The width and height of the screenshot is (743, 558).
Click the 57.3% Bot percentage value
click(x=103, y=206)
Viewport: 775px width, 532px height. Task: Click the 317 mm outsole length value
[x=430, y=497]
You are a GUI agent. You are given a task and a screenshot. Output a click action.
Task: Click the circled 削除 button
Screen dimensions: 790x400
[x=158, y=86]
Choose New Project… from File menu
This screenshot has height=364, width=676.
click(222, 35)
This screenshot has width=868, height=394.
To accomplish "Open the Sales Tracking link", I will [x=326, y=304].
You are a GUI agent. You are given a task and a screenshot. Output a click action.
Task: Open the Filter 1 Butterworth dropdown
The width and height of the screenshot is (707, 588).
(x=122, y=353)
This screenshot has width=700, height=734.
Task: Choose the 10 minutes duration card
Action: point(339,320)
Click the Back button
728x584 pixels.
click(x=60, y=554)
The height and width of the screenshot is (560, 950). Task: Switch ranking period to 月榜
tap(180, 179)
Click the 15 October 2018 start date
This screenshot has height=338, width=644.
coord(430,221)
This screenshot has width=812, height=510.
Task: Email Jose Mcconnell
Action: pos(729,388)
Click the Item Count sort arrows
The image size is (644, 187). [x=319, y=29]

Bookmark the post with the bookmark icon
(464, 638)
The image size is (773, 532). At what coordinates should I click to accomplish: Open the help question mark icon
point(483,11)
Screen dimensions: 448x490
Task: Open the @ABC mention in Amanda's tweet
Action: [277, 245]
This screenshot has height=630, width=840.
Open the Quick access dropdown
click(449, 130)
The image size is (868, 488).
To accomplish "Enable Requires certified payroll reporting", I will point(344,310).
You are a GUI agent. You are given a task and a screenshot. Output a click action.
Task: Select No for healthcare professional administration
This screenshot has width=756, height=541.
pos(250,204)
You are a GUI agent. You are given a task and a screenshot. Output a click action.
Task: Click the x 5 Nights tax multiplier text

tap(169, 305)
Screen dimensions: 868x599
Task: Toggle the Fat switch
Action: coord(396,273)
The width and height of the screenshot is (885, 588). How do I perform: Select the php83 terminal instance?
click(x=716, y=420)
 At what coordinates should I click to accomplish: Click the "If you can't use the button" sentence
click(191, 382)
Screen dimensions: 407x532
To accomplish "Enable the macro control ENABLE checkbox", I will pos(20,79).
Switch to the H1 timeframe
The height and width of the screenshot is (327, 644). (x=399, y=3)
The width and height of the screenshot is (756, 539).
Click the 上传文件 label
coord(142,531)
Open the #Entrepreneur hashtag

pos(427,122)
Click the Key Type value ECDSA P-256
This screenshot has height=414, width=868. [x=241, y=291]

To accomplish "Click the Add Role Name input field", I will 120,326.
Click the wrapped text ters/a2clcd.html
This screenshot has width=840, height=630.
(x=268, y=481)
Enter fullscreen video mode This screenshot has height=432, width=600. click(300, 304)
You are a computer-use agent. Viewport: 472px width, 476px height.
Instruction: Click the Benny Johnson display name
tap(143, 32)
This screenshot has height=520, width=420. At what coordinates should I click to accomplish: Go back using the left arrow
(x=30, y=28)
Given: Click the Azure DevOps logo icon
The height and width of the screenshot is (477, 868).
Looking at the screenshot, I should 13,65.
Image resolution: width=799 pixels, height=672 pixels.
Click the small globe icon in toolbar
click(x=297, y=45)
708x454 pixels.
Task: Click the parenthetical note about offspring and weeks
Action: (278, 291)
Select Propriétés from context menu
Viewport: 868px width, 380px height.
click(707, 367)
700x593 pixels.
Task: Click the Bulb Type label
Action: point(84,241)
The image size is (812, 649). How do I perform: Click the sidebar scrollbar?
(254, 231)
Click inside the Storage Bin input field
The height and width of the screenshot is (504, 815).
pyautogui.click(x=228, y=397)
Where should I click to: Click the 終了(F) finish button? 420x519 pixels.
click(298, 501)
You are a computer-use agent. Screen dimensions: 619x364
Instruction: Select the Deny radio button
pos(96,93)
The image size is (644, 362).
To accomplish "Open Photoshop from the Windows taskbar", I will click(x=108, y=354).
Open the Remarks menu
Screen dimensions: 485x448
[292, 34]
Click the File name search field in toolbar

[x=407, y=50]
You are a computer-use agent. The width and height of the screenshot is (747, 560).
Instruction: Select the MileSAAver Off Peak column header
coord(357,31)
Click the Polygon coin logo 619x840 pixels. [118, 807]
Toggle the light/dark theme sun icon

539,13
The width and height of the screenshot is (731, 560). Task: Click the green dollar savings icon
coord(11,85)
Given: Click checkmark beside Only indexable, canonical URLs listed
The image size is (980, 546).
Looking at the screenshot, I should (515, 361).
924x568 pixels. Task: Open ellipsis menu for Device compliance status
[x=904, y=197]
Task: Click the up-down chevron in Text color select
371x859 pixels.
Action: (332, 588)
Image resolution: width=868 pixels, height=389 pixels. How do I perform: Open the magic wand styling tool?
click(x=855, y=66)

*WHAT THE EXERCISE ASKS:* Write out all the records above one more time, exactly.

*OUTPUT FOR THIS TASK:*
The width and height of the screenshot is (743, 558).
Click the 57.3% Bot percentage value
click(x=103, y=206)
Viewport: 775px width, 532px height. Task: Click the 317 mm outsole length value
[x=430, y=497]
You are a GUI agent. You are given a task and a screenshot. Output a click action.
Task: Click the circled 削除 button
Screen dimensions: 790x400
[x=158, y=86]
Choose New Project… from File menu
This screenshot has height=364, width=676.
click(222, 35)
This screenshot has width=868, height=394.
To accomplish "Open the Sales Tracking link", I will [x=326, y=304].
You are a GUI agent. You are given a task and a screenshot. Output a click action.
Task: Open the Filter 1 Butterworth dropdown
The width and height of the screenshot is (707, 588).
(x=122, y=353)
This screenshot has width=700, height=734.
Task: Choose the 10 minutes duration card
Action: point(339,320)
Click the Back button
728x584 pixels.
click(x=60, y=554)
The height and width of the screenshot is (560, 950). Task: Switch ranking period to 月榜
tap(180, 179)
Click the 15 October 2018 start date
This screenshot has height=338, width=644.
coord(430,221)
This screenshot has width=812, height=510.
Task: Email Jose Mcconnell
Action: pos(729,388)
Click the Item Count sort arrows
The image size is (644, 187). [x=319, y=29]

Bookmark the post with the bookmark icon
(464, 638)
The image size is (773, 532). At what coordinates should I click to accomplish: Open the help question mark icon
point(483,11)
Screen dimensions: 448x490
Task: Open the @ABC mention in Amanda's tweet
Action: [277, 245]
This screenshot has height=630, width=840.
Open the Quick access dropdown
click(449, 130)
The image size is (868, 488).
To accomplish "Enable Requires certified payroll reporting", I will point(344,310).
You are a GUI agent. You are given a task and a screenshot. Output a click action.
Task: Select No for healthcare professional administration
This screenshot has width=756, height=541.
pos(250,204)
You are a GUI agent. You are given a task and a screenshot. Output a click action.
Task: Click the x 5 Nights tax multiplier text

tap(169, 305)
Screen dimensions: 868x599
Task: Toggle the Fat switch
Action: coord(396,273)
The width and height of the screenshot is (885, 588). How do I perform: Select the php83 terminal instance?
click(x=716, y=420)
 At what coordinates should I click to accomplish: Click the "If you can't use the button" sentence
click(191, 382)
Screen dimensions: 407x532
To accomplish "Enable the macro control ENABLE checkbox", I will pos(20,79).
Switch to the H1 timeframe
The height and width of the screenshot is (327, 644). (x=399, y=3)
The width and height of the screenshot is (756, 539).
Click the 上传文件 label
coord(142,531)
Open the #Entrepreneur hashtag

pos(427,122)
Click the Key Type value ECDSA P-256
This screenshot has height=414, width=868. [x=241, y=291]

To accomplish "Click the Add Role Name input field", I will 120,326.
Click the wrapped text ters/a2clcd.html
This screenshot has width=840, height=630.
(x=268, y=481)
Enter fullscreen video mode This screenshot has height=432, width=600. click(300, 304)
You are a computer-use agent. Viewport: 472px width, 476px height.
Instruction: Click the Benny Johnson display name
tap(143, 32)
This screenshot has height=520, width=420. At what coordinates should I click to accomplish: Go back using the left arrow
(x=30, y=28)
Given: Click the Azure DevOps logo icon
The height and width of the screenshot is (477, 868).
Looking at the screenshot, I should 13,65.
Image resolution: width=799 pixels, height=672 pixels.
Click the small globe icon in toolbar
click(x=297, y=45)
708x454 pixels.
Task: Click the parenthetical note about offspring and weeks
Action: (278, 291)
Select Propriétés from context menu
Viewport: 868px width, 380px height.
click(707, 367)
700x593 pixels.
Task: Click the Bulb Type label
Action: point(84,241)
The image size is (812, 649). How do I perform: Click the sidebar scrollbar?
(254, 231)
Click inside the Storage Bin input field
The height and width of the screenshot is (504, 815).
pyautogui.click(x=228, y=397)
Where should I click to: Click the 終了(F) finish button? 420x519 pixels.
click(298, 501)
You are a computer-use agent. Screen dimensions: 619x364
Instruction: Select the Deny radio button
pos(96,93)
The image size is (644, 362).
To accomplish "Open Photoshop from the Windows taskbar", I will click(x=108, y=354).
Open the Remarks menu
Screen dimensions: 485x448
[292, 34]
Click the File name search field in toolbar

[x=407, y=50]
You are a computer-use agent. The width and height of the screenshot is (747, 560).
Instruction: Select the MileSAAver Off Peak column header
coord(357,31)
Click the Polygon coin logo 619x840 pixels. [118, 807]
Toggle the light/dark theme sun icon

539,13
The width and height of the screenshot is (731, 560). Task: Click the green dollar savings icon
coord(11,85)
Given: Click checkmark beside Only indexable, canonical URLs listed
The image size is (980, 546).
Looking at the screenshot, I should (515, 361).
924x568 pixels. Task: Open ellipsis menu for Device compliance status
[x=904, y=197]
Task: Click the up-down chevron in Text color select
371x859 pixels.
Action: (332, 588)
Image resolution: width=868 pixels, height=389 pixels. How do I perform: Open the magic wand styling tool?
click(x=855, y=66)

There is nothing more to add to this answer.